◆ Fuente
● ● ●

Jotamario Arbeláez.

Columna

Del Cali viejo a una gran ciudad

Consagré a Cali los primeros 30 años de mi vida que ya va para larga sin cortar con nada. Ese sería uno de los aspectos diferenciales de los caleños, que solemos morir con las botas puestas.

11 de septiembre de 2015

El que se la pasó bailando se va bailando, el que tirando tirando y el que no hizo más que trabajar, trabajando. Estos son los menos, aunque avivatos sí los hay que ganan mucho trabajando poco.

Nací en el barrio San Nicolás, estudié en su escuela, en su iglesia le oré a san Roque, en su teatro vendí maní, en su parque me hice de novias. Pero como estas se hacían las difíciles me fui con los de la barra todas las noches en bicicleta a Salomia, donde nos aguardaban las mejores reinas de los 100 barrios caleños, como era la promoción de las emisoras. Y cuando acabamos con ellas y nos fueron creciendo más los pelos de los bigotes nos trasladamos a Granada, en busca de los canastos que asediaban los reclutas del batallón Pichincha.

Y luego nos instalamos a las cinco de la tarde en el paseo Bolívar, a ver pasar a las caleñas que caminaban como si danzaran, según la cuña. A ver cómo los vientos del Pacífico les levantaban las faldas. Y años más tarde en las puertas del Hotel Alférez Real nos encontrábamos Elmo Valencia y yo con Pardo Llada, Tomás de Páramo o el Loco Bejarano que nos invitaban al bar a tomar un drink para hablar de la última novela de Cortázar o de Hernán Hoyos.

● ● ●

◆ Extractos de entradas
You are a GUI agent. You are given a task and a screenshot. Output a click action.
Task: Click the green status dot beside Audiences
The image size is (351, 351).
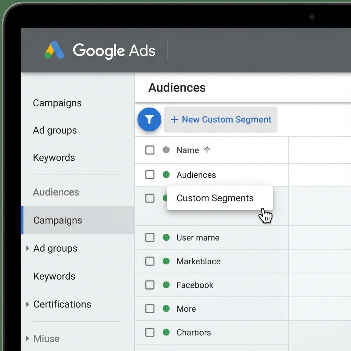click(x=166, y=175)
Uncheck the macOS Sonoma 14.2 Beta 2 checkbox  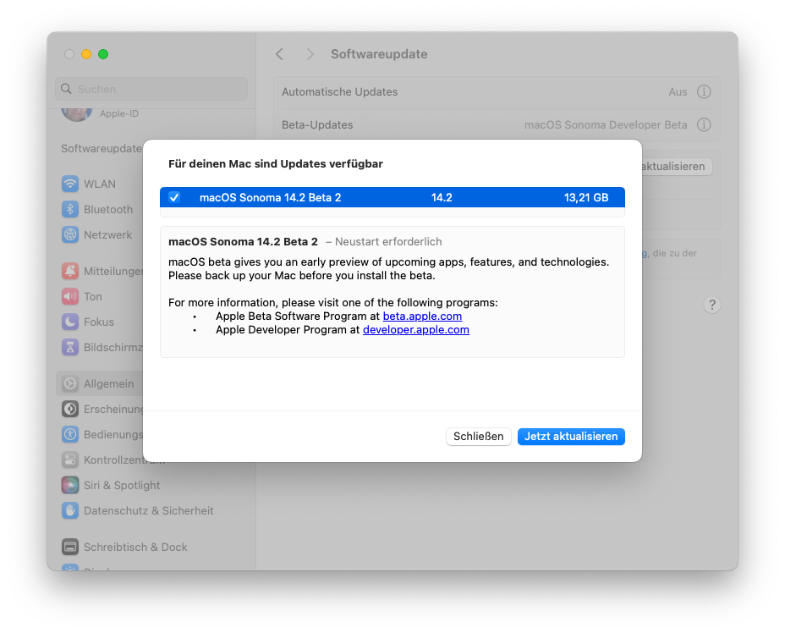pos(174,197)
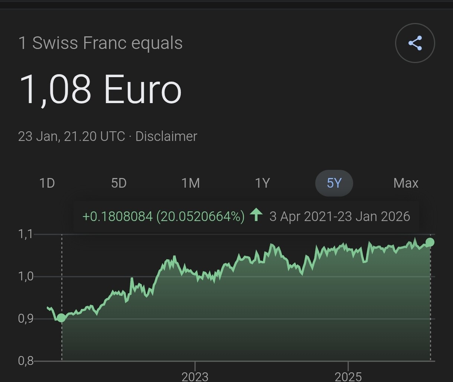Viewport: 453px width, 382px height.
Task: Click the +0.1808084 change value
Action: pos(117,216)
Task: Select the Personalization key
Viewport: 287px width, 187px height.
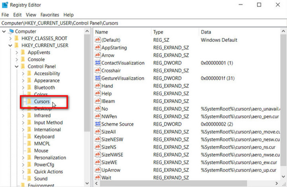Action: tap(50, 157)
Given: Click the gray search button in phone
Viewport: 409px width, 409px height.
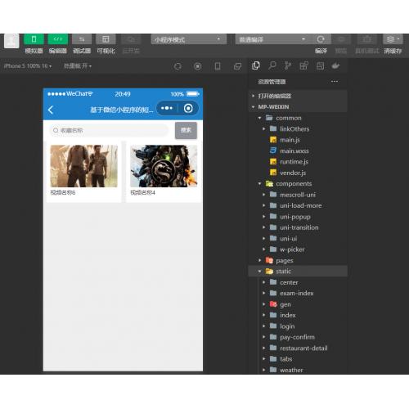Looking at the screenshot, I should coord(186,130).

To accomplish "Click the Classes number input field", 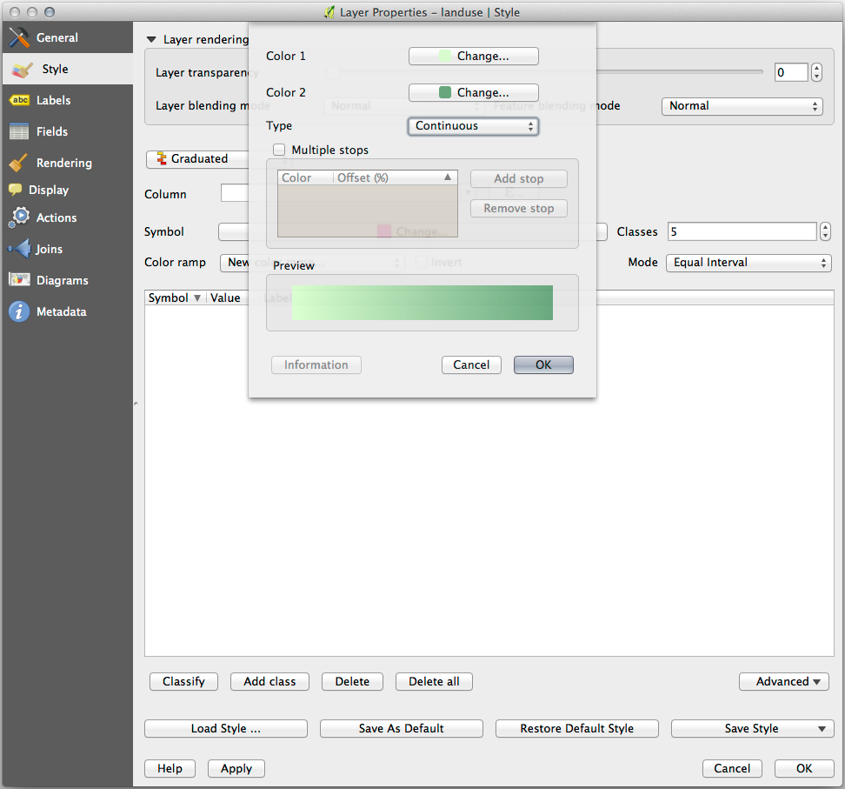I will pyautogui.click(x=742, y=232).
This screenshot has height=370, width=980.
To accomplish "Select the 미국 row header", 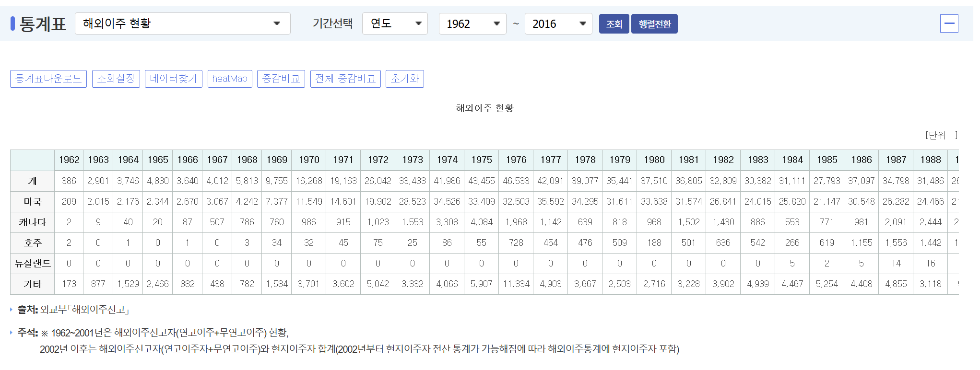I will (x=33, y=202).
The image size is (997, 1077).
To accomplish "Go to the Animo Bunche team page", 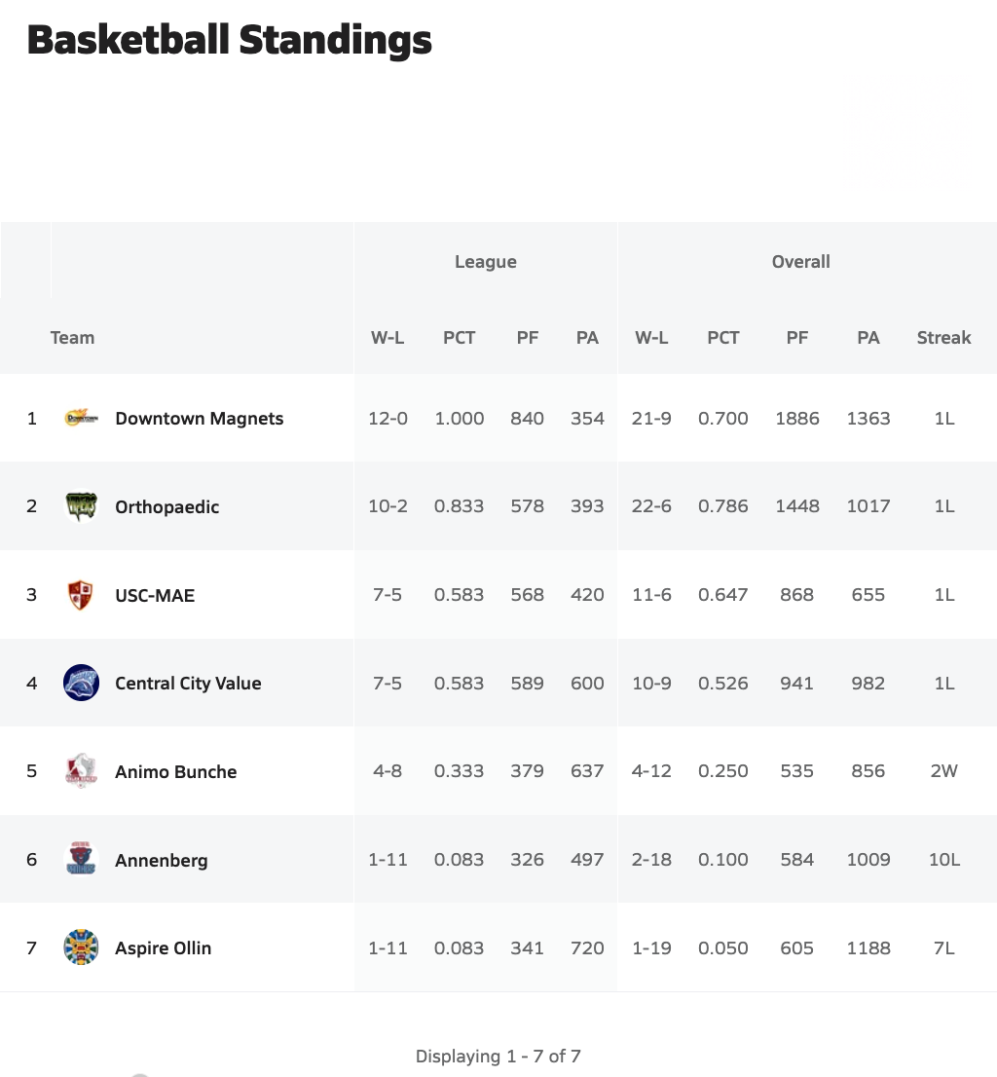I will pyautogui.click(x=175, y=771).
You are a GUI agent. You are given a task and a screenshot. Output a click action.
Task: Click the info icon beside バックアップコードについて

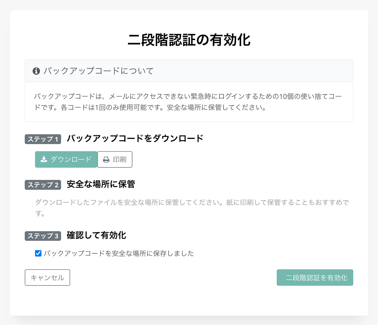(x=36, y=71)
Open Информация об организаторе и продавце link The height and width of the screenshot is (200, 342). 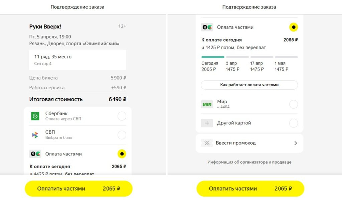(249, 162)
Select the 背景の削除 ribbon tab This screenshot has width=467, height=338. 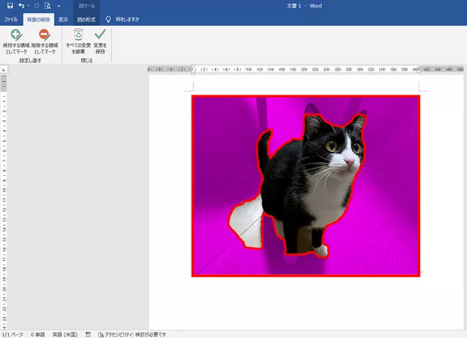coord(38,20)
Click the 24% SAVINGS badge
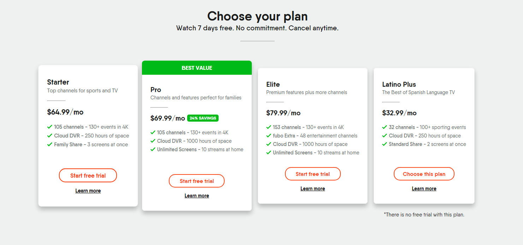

● ● ●

◆ Qué hacer
1. Responde con base en la columna:
(a) ¿En qué barrio nació quien la escribe?
(b) ¿A qué hora se instalaban en el paseo Bolívar?
(c) ¿Cuántos años de su vida consagró a Cali quien la escribe?
2. Por favor, identifica en las entradas cada línea que contenga la palabra "image" y cópiala completa.

◆ Respuestas
1.
(a) En el barrio San Nicolás.
(b) A las cinco de la tarde.
(c) Los primeros 30 años.

2.
The image size is (351, 351).
The image size is (997, 1077).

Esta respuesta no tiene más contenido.